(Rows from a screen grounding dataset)

*-*-*

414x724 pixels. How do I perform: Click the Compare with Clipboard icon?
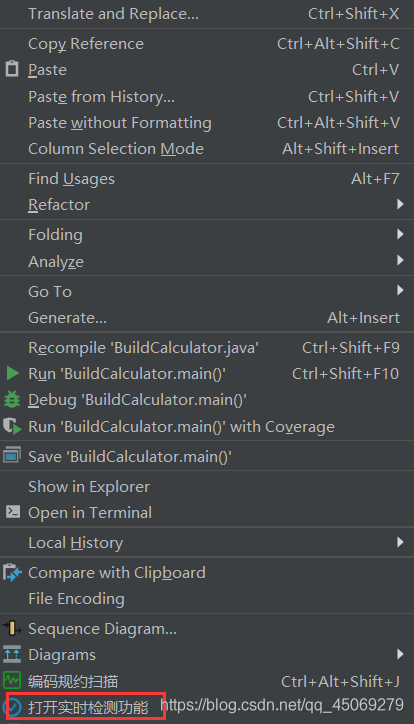coord(12,573)
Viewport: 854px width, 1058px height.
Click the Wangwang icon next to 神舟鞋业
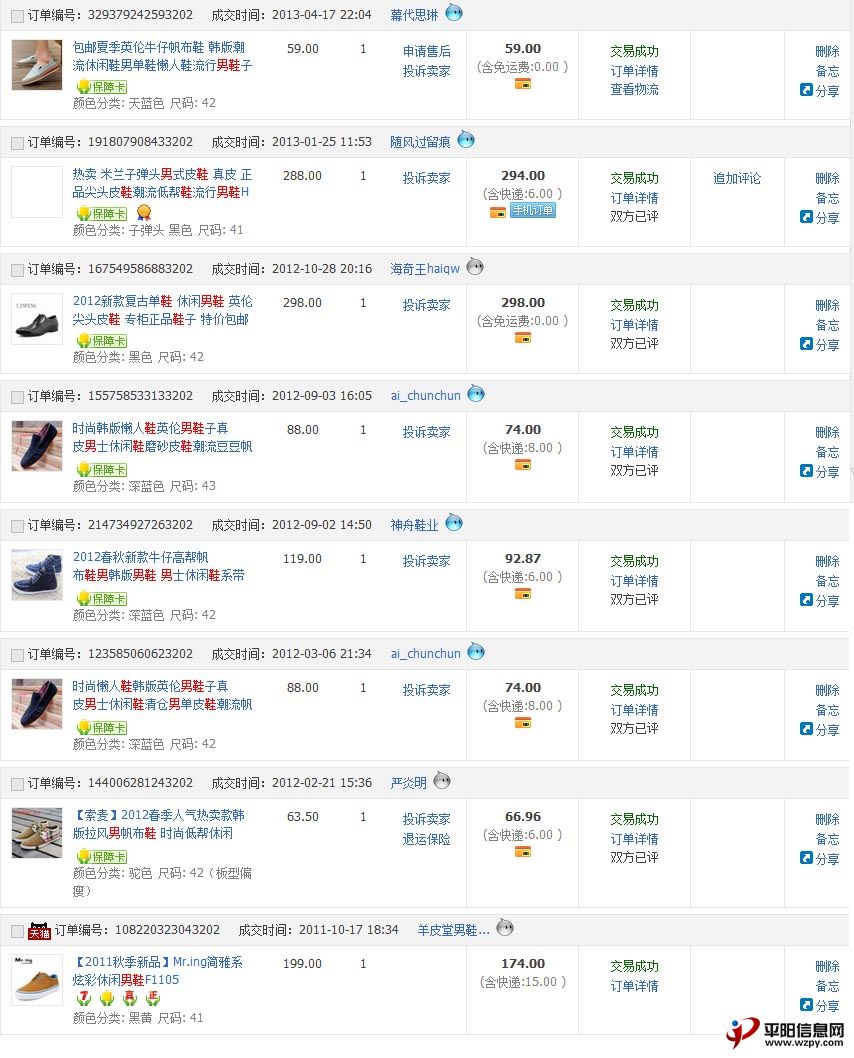pos(454,522)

*-*-*

Stated task
Write out everything from the line containing "Viewport: 854px width, 1058px height." down to the end of the lines again, requests included, with each coordinate in the answers scaled by 0.55 and rounded to a whole number, halves going up. Keep the numbers in the requests unchanged, and leave the pictures out.

Correct result
Viewport: 854px width, 1058px height.
Click the Wangwang icon next to 神舟鞋业
pos(250,287)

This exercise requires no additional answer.